▼▼▼

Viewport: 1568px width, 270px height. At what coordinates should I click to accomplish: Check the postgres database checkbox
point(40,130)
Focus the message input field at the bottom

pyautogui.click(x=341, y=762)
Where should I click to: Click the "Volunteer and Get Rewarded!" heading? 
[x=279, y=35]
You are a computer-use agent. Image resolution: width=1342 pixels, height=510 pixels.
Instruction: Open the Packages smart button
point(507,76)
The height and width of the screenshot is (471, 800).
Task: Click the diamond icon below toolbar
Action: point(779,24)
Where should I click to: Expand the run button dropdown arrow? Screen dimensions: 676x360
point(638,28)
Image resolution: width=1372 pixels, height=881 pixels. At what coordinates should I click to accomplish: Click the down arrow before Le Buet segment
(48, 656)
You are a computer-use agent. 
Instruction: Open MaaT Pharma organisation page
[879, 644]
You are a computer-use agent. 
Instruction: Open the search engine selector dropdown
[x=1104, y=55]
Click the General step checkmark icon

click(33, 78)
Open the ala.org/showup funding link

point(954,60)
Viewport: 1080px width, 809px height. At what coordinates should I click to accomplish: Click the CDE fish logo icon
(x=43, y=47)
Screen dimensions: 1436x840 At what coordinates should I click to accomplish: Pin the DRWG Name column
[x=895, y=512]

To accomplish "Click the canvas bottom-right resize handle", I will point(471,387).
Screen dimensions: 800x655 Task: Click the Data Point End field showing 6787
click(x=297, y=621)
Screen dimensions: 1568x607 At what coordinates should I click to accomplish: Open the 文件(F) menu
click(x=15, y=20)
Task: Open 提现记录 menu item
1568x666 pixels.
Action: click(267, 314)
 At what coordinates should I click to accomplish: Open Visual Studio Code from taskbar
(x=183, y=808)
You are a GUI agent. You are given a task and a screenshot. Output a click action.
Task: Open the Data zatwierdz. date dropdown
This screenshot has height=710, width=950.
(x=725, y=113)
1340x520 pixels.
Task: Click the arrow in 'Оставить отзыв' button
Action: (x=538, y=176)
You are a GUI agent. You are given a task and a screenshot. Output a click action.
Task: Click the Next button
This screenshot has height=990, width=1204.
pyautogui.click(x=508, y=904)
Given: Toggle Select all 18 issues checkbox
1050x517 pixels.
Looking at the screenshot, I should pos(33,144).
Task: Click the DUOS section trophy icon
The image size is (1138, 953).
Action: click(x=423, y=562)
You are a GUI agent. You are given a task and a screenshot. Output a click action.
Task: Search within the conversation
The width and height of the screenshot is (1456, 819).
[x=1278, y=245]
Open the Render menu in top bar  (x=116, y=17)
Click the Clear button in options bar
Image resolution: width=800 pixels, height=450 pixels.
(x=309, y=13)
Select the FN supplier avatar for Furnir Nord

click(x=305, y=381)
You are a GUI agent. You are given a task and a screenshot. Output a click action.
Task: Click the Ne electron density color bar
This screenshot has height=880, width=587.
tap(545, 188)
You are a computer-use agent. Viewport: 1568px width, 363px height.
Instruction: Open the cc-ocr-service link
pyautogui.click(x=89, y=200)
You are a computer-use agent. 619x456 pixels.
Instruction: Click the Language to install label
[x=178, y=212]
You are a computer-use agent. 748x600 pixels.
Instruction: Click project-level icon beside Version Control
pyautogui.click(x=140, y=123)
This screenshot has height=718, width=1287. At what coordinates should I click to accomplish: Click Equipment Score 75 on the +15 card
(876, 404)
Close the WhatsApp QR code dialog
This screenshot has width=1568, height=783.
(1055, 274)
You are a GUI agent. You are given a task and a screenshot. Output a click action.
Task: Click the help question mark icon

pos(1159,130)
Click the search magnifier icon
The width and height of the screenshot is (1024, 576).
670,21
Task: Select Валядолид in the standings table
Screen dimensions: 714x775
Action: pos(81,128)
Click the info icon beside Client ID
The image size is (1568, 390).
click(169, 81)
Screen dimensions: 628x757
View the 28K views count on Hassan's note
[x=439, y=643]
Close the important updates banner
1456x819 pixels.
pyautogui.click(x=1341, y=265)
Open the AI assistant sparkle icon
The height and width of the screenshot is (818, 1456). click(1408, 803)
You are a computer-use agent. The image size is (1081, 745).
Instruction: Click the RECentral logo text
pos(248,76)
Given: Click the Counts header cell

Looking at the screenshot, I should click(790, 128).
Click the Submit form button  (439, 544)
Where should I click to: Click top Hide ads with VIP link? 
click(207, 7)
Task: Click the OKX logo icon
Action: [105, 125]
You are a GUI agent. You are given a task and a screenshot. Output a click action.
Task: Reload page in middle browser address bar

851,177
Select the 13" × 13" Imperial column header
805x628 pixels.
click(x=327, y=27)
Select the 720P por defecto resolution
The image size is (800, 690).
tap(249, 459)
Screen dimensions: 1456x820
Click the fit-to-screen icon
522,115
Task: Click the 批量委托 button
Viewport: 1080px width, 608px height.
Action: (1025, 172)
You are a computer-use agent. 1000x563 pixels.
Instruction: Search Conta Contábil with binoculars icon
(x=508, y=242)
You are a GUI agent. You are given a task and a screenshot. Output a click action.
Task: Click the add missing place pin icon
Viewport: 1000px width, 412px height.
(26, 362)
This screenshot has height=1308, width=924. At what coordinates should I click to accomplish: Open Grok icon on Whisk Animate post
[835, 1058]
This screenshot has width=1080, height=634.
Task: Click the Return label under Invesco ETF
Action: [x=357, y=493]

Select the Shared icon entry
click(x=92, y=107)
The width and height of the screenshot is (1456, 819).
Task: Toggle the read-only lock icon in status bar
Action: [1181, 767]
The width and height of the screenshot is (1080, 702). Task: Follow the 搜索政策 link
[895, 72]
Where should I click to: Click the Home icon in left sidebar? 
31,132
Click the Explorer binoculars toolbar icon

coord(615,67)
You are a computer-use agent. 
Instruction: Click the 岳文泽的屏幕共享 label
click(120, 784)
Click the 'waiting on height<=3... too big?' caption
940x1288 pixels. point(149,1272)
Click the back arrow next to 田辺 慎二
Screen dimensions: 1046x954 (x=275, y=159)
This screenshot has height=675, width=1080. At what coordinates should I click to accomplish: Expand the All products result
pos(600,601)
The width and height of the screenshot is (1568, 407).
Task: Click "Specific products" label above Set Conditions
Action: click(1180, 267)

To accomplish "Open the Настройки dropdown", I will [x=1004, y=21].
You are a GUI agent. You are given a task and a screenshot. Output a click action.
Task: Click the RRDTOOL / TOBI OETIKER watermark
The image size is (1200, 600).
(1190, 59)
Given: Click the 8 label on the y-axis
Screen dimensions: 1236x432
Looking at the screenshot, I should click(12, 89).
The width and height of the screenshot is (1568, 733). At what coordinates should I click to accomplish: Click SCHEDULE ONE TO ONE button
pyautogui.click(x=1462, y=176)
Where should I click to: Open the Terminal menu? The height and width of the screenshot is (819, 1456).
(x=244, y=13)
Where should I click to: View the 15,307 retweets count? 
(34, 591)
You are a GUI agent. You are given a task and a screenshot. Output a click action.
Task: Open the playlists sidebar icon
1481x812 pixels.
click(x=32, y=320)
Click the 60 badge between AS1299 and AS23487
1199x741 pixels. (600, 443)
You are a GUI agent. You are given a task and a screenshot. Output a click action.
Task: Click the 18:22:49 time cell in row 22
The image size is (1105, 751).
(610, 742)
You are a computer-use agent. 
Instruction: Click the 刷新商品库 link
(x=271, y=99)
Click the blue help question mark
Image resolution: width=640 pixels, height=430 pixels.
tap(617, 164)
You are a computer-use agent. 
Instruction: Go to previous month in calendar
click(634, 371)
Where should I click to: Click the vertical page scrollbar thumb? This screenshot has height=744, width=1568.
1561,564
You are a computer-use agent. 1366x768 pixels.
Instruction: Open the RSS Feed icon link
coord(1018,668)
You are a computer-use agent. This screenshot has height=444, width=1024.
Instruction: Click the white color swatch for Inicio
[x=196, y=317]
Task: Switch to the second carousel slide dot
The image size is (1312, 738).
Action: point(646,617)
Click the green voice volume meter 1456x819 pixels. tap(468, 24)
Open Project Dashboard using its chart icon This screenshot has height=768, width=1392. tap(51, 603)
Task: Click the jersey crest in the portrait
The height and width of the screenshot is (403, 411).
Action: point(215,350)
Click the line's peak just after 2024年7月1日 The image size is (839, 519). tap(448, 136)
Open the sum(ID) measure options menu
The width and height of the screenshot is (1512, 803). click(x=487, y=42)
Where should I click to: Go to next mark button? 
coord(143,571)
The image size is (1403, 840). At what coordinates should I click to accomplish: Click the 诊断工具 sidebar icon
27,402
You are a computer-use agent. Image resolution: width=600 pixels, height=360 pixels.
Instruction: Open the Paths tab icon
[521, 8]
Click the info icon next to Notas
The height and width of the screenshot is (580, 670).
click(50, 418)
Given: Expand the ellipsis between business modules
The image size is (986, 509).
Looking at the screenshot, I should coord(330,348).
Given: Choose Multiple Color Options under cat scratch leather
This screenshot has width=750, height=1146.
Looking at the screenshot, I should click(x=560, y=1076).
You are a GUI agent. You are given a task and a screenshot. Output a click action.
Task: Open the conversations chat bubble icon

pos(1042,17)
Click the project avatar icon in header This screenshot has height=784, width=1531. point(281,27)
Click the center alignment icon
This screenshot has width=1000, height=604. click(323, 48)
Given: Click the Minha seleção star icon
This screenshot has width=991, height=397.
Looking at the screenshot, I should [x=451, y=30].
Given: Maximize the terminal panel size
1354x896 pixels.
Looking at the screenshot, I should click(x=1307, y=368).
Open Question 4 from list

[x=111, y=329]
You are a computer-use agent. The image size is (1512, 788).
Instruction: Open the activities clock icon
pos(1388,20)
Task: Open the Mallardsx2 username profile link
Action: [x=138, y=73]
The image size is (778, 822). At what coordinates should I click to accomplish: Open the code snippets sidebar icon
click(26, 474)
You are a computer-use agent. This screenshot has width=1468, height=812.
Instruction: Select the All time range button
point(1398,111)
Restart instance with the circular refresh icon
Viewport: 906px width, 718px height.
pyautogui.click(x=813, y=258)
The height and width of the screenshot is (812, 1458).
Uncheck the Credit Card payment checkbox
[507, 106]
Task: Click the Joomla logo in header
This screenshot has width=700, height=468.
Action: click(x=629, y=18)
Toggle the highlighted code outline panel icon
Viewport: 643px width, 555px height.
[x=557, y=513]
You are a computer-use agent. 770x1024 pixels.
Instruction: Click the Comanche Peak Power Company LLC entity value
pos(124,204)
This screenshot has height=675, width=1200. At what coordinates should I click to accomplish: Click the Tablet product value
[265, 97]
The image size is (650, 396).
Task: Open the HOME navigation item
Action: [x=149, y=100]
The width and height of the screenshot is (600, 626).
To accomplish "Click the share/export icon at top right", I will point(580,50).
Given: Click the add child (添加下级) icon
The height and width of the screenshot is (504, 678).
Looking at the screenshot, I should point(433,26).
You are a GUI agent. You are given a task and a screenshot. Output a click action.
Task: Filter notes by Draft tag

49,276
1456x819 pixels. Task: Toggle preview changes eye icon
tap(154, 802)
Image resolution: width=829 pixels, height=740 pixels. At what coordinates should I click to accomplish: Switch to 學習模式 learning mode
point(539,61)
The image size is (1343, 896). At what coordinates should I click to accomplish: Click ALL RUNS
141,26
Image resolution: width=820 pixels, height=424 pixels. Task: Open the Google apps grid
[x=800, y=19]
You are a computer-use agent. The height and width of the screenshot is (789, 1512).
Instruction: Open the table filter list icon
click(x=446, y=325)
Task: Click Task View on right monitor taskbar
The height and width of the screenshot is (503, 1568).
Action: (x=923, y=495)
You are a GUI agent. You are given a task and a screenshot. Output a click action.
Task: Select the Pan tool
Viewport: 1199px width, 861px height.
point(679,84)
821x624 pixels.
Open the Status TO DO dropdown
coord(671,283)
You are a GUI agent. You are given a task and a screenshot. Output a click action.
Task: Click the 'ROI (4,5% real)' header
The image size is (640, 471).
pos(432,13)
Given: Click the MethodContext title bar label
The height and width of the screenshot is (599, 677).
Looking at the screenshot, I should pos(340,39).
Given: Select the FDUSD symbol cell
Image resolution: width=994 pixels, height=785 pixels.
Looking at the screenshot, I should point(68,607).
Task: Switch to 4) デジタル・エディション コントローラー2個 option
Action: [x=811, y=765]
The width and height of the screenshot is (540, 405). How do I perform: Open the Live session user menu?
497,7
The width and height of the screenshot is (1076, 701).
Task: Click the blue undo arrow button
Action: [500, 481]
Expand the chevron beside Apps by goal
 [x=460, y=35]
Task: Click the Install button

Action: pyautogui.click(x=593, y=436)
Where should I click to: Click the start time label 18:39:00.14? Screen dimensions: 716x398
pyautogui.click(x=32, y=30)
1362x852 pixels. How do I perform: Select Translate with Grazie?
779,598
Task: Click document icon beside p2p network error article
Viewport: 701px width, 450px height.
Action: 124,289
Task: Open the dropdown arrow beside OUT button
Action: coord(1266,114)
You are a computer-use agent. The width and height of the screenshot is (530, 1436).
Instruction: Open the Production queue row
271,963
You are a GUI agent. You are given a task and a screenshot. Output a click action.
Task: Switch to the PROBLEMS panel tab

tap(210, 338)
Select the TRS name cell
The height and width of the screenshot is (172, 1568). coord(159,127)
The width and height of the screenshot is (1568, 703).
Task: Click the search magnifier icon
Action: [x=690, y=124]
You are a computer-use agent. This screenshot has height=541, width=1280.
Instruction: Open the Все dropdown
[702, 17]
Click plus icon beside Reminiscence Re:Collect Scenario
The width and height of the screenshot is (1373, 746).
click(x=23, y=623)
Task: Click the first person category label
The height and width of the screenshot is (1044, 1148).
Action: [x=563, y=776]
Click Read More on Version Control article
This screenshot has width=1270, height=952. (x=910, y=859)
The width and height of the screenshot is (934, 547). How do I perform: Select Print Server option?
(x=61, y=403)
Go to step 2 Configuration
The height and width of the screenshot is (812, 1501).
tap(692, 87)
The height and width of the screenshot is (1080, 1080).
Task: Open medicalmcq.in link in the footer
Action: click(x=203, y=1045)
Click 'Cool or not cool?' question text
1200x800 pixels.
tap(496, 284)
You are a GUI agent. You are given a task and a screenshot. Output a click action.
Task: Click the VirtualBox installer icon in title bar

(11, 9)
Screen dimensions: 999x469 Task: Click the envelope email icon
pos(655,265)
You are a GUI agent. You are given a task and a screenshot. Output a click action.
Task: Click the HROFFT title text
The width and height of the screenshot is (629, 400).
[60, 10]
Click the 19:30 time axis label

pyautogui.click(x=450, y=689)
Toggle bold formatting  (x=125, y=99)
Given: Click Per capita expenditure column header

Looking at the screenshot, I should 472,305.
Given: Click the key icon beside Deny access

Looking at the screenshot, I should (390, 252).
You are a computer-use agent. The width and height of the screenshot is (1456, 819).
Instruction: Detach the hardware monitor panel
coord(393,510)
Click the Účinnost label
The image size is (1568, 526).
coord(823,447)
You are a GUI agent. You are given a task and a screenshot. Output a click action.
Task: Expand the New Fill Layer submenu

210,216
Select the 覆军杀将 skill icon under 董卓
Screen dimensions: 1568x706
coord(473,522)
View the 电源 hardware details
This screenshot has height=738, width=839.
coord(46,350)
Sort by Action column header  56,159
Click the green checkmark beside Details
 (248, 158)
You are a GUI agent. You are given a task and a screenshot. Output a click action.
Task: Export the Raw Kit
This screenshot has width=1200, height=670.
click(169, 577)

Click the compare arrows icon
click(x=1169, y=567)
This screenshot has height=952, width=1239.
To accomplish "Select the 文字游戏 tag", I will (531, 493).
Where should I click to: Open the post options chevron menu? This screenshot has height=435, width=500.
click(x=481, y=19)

▲▲▲

**Directions**
Switch "leather" to "suede" in the records from the line containing "Given: Choose Multiple" through the line containing "Looking at the screenshot, I should click(x=560, y=1076).", both included, and give back only those lines with everything else unchanged.

**Output of the exercise**
Given: Choose Multiple Color Options under cat scratch suede
This screenshot has width=750, height=1146.
Looking at the screenshot, I should click(x=560, y=1076).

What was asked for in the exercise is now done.